Care of the Horse's Teeth
A good horse owner will check his horse's teeth once a year or
more. It's especially important to examine the teeth when the
horse keeps turning his head, slobbing, or tugging at the bit,
indications of teeth problems. It is advisable to remove the wolf
teeth, which are small teeth that are found on the upper jaw in
front of the premolars. These teeth are difficult to see, but are
felt easily. Place your thumb on the gums of the bars of the
mouth. Run your thumb back toward the premolars.
If a horse has wolf teeth you should feel a sharp, small,
pointed tooth just before your thumb touches the side of the premolar.
Wolf teeth are easily removed because they have shallow roots.
It has been estimated that 60 to 80 percent of all male horses have wolf
teeth whereas only 20 to 30 percent of all female horses have
wolf teeth. Wolf teeth are the first thing to check for if your
horse has biting problems. Many farms routinely remove wolf teeth
from young horses before they go into training.
Most of the horse's tooth care involves floating of the premolars
and molars. The upper jaw is approximately 30 percent wider than
the lower jaw. Consequently, the molars wear unevenly with time.
The upper molars will develop points on the outside and the lower
molars will develop points on the inside.

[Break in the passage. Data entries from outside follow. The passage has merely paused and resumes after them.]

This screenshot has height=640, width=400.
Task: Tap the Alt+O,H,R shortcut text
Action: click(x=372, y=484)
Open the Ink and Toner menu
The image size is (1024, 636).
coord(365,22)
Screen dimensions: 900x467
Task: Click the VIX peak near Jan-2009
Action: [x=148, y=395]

It is a theory that mastication (chewing) of feed is affected
and therefore digestibility of feed is reduced. Horses that drop large
quantities of feed from their mouth when eating may be candidates
for floating. Floating involves the use of floats (rasp-like
tools with handles) to file or remove the points that have
developed on the molars. If not filed, the sharp points may cause
discomfort by cutting the inside of the cheeks when the horse
chews or is ridden with a bit.
At times horses have infected teeth that will need removal but,
fortunately, this is rare. An abscessed tooth will emit a foul
smell and generally cause swelling that can be observed on the
horse's face. In addition, there may be a nasal discharge that is
unrelated to a respiratory disease. An inexperienced horse owner
should ask a veterinarian to look at the teeth when the horse is
being treated for other ailments or when a problem is suspected.